[Stored items]
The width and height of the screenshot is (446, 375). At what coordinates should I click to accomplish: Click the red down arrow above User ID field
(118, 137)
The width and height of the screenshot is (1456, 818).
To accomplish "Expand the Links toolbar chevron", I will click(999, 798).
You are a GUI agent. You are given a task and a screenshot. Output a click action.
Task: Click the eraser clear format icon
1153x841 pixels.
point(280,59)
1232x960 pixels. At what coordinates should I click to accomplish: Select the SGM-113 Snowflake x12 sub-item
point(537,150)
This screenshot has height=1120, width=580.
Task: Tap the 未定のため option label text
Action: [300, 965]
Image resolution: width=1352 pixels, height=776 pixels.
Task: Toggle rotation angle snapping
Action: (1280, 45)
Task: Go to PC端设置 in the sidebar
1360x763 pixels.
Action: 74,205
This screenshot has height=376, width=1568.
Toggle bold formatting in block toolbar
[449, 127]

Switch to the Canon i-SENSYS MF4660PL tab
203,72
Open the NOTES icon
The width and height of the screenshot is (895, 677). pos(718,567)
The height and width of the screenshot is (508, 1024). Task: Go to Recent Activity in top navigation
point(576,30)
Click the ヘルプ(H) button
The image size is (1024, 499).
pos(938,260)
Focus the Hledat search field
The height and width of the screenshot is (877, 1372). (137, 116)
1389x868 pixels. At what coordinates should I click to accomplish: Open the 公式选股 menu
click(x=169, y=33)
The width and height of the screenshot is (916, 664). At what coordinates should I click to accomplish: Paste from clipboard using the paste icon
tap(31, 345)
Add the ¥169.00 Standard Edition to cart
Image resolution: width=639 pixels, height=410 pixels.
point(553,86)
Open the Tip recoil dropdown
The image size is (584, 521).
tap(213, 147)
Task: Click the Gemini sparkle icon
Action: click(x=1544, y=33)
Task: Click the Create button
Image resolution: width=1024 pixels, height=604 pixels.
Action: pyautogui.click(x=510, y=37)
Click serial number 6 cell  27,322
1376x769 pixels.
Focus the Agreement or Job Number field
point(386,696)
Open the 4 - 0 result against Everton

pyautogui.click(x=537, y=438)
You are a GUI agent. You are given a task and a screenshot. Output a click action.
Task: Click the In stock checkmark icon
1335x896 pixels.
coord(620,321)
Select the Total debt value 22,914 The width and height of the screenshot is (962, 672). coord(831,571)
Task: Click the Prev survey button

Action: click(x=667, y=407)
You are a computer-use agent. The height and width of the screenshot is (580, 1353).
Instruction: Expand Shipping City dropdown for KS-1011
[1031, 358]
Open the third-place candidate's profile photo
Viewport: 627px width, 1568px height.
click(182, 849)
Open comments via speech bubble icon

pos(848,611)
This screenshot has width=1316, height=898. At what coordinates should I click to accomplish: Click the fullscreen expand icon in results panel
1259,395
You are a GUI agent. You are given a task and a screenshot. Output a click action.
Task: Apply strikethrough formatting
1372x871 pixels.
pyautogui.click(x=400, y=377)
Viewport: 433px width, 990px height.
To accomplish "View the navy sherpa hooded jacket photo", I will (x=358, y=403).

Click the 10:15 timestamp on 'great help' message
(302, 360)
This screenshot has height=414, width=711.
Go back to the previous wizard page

Goal of the exercise:
Reproduce every line of the data verbatim.

Task solution:
The width and height of the screenshot is (446, 375). At what coordinates should I click to accomplish: Click the red down arrow above User ID field
(118, 137)
The width and height of the screenshot is (1456, 818).
To accomplish "Expand the Links toolbar chevron", I will click(999, 798).
You are a GUI agent. You are given a task and a screenshot. Output a click action.
Task: Click the eraser clear format icon
1153x841 pixels.
point(280,59)
1232x960 pixels. At what coordinates should I click to accomplish: Select the SGM-113 Snowflake x12 sub-item
point(537,150)
This screenshot has height=1120, width=580.
Task: Tap the 未定のため option label text
Action: [300, 965]
Image resolution: width=1352 pixels, height=776 pixels.
Task: Toggle rotation angle snapping
Action: (1280, 45)
Task: Go to PC端设置 in the sidebar
1360x763 pixels.
Action: 74,205
This screenshot has height=376, width=1568.
Toggle bold formatting in block toolbar
[449, 127]

Switch to the Canon i-SENSYS MF4660PL tab
203,72
Open the NOTES icon
The width and height of the screenshot is (895, 677). pos(718,567)
The height and width of the screenshot is (508, 1024). Task: Go to Recent Activity in top navigation
point(576,30)
Click the ヘルプ(H) button
The image size is (1024, 499).
pos(938,260)
Focus the Hledat search field
The height and width of the screenshot is (877, 1372). (137, 116)
1389x868 pixels. At what coordinates should I click to accomplish: Open the 公式选股 menu
click(x=169, y=33)
The width and height of the screenshot is (916, 664). At what coordinates should I click to accomplish: Paste from clipboard using the paste icon
tap(31, 345)
Add the ¥169.00 Standard Edition to cart
Image resolution: width=639 pixels, height=410 pixels.
point(553,86)
Open the Tip recoil dropdown
The image size is (584, 521).
tap(213, 147)
Task: Click the Gemini sparkle icon
Action: click(x=1544, y=33)
Task: Click the Create button
Image resolution: width=1024 pixels, height=604 pixels.
Action: pyautogui.click(x=510, y=37)
Click serial number 6 cell  27,322
1376x769 pixels.
Focus the Agreement or Job Number field
point(386,696)
Open the 4 - 0 result against Everton

pyautogui.click(x=537, y=438)
You are a GUI agent. You are given a task and a screenshot. Output a click action.
Task: Click the In stock checkmark icon
1335x896 pixels.
coord(620,321)
Select the Total debt value 22,914 The width and height of the screenshot is (962, 672). coord(831,571)
Task: Click the Prev survey button

Action: click(x=667, y=407)
You are a computer-use agent. The height and width of the screenshot is (580, 1353).
Instruction: Expand Shipping City dropdown for KS-1011
[1031, 358]
Open the third-place candidate's profile photo
Viewport: 627px width, 1568px height.
click(182, 849)
Open comments via speech bubble icon

pos(848,611)
This screenshot has width=1316, height=898. At what coordinates should I click to accomplish: Click the fullscreen expand icon in results panel
1259,395
You are a GUI agent. You are given a task and a screenshot. Output a click action.
Task: Apply strikethrough formatting
1372x871 pixels.
pyautogui.click(x=400, y=377)
Viewport: 433px width, 990px height.
To accomplish "View the navy sherpa hooded jacket photo", I will (x=358, y=403).

Click the 10:15 timestamp on 'great help' message
(302, 360)
This screenshot has height=414, width=711.
Go back to the previous wizard page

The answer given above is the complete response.